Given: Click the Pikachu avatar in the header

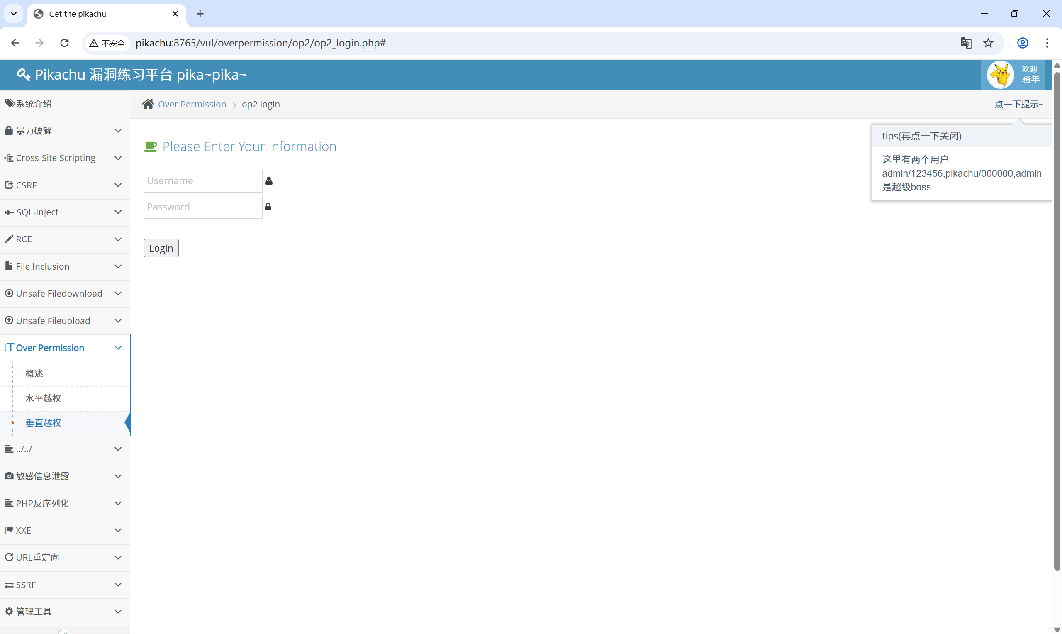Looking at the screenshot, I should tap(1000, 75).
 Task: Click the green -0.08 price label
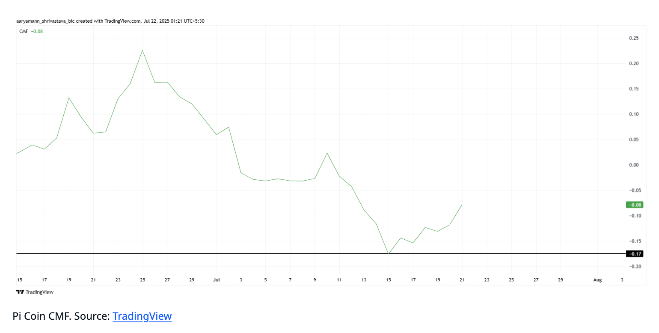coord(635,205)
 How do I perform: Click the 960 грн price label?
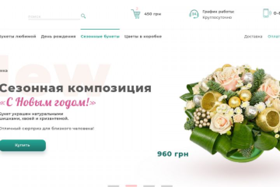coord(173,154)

▬▬▬▬▬▬

# OBJECTIVE
Return every one of the rows above word for word, leaving the pictures out.

# RESULT OF THE TASK
Given: Click the Pikachu avatar in the header

Looking at the screenshot, I should tap(1000, 75).
 Task: Click the green -0.08 price label
coord(635,205)
 How do I perform: Click the 960 грн price label?
coord(173,154)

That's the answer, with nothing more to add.